Son regard couva un instant son katana à la soie blanche dans sa main. Il le détenait depuis tellement longtemps, si bien que son esprit savait parfaitement recréer son poids ainsi que son équilibre, tout comme il connaissait chaque contour, jusqu'à la moindre aspérité. Ce n'était pas une simple lame, elle faisait partie de lui.

Son autre main rejoignit son homologue et se referma à son tour sur la soie. L'éclat de la lame rayonna de la pointe jusqu'à la garde et se refléta dans sa pupille solitaire, tandis qu'il la positionnait à la verticale devant son visage.

Calypso se releva, visiblement un peu déboussolée et resta figée sur place quand elle prit note de l'arme entre ses mains ainsi que de sa posture.

- Ittoryuu…

Grimaçant de rage, elle se précipita vers lui, les doigts bien écartés et maintenue vers le sol, sans doute pour parer son attaque. Zoro leva les bras et au moment où le pommeau de Wado passa juste au-dessus de la ligne de son front, il bondit en avant. Calypso fut surprise par le geste et se stoppa dans sa course. Une soudaine lueur apeurée brilla dans son regard, incapable de soutenir la détermination accablante du bretteur. Elle fit un pas en arrière et voulu se protéger le visage en parant de son avant-bras, mais il était trop tard.

- Daishinkan !

Le tranchant de la lame fondit sur elle et son éclat argenté se refléta dans ses prunelles laiteuses tétanisées par la peur. Lorsque sa pointe arriva près du sol, Zoro vit l'avant-bras de Calypso se détacher de son corps et tomber au sol, avant de voir apparaitre une longue transversale rouge écarlate sur sa peau clair. Elle émit un gargouillis lugubre et s'effondra en tenant étroitement contre elle son bras amputé.

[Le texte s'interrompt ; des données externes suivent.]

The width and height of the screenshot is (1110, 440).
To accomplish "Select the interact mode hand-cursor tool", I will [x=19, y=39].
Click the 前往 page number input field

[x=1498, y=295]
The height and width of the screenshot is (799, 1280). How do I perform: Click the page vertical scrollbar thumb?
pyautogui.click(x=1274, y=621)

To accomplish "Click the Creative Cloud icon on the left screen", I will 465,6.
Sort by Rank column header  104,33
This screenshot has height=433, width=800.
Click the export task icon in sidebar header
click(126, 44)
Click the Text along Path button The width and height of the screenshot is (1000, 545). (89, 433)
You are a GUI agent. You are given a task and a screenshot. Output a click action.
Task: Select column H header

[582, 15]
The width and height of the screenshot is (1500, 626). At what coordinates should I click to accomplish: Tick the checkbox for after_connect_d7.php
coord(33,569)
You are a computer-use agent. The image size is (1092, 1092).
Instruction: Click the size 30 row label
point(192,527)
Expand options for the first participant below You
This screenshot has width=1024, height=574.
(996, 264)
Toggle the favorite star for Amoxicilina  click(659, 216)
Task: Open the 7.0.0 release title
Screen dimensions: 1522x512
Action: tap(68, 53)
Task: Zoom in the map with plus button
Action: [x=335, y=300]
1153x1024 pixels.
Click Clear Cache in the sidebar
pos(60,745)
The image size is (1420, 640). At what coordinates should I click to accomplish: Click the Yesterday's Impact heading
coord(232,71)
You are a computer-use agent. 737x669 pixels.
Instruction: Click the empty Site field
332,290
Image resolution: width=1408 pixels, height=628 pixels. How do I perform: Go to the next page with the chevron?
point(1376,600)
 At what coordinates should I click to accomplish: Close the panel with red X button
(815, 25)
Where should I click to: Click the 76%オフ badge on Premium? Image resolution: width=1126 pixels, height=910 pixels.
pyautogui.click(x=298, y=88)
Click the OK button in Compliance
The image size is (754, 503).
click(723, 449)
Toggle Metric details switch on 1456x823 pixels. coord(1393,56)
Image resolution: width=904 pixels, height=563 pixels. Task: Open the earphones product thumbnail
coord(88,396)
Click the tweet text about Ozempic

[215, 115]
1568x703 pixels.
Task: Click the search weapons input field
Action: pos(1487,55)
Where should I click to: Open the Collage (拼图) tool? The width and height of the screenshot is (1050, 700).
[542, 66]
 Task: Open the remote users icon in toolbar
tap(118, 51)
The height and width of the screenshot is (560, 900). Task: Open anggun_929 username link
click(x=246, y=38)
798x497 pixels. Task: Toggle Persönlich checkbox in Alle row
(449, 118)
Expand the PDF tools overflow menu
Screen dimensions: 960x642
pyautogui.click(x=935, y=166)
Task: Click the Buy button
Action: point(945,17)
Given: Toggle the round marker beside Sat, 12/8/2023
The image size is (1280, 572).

L'ancien chasseur de pirates s'avança vers sa victime, la pointe de sa lame survolant le sol, prêt à l'achever. Toujours sur ses gardes, il s'attendait à ce qu'elle résiste, qu'elle se démène pour arriver à ses fins, comme elle l'avait fait jusqu'à présent. Mais à son grand étonnement, Calypso resta allongée et fixait un point invisible dans le ciel. Quand il arriva à son niveau, la dominant de toute sa hauteur, elle ne broncha pas et garda son regard rivé droit devant elle. Son expression enragée avait quitté son visage et le laissait désormais complètement vierge d'animosité. Il irait même jusqu'à dire qu'un faible petit sourire flottait sur ses lèvres bleuies. Les longues griffes qui ornaient sa main restante s'étaient rétractées et étaient redevenus de simples ongles. D'ailleurs, son apparence entière se modifia pour redevenir la belle et jolie jeune femme qu'il avait vu la première fois. Ses yeux perdirent cette tinte laiteuse pour retrouver la couleur de l'océan et sa peau recouvra sa carnation crémeuse. Seule demeurait la longue entaille qui la scindait en deux dans sa diagonale, lui rappelant sa propre cicatrice.

Pourquoi ne luttait-elle pas ? Elle aurait pu être en mesure de continuer de se battre, mais elle avait choisi d'abandonner. Elle avait l'air sereine. Il l'observa silencieusement, sans trop savoir quoi dire. De toute façon, il sentait que ce n'était pas à lui de s'exprimer, et elle lui donna raison au bout de quelques instants :

- Je me suis toujours demandé quand ce moment arriverait… Quand est-ce que cette folie cesserait… Au début, je voulais vraiment aider et protéger les détenteurs des fragments de mon cœur, c'était ma volonté la plus chère.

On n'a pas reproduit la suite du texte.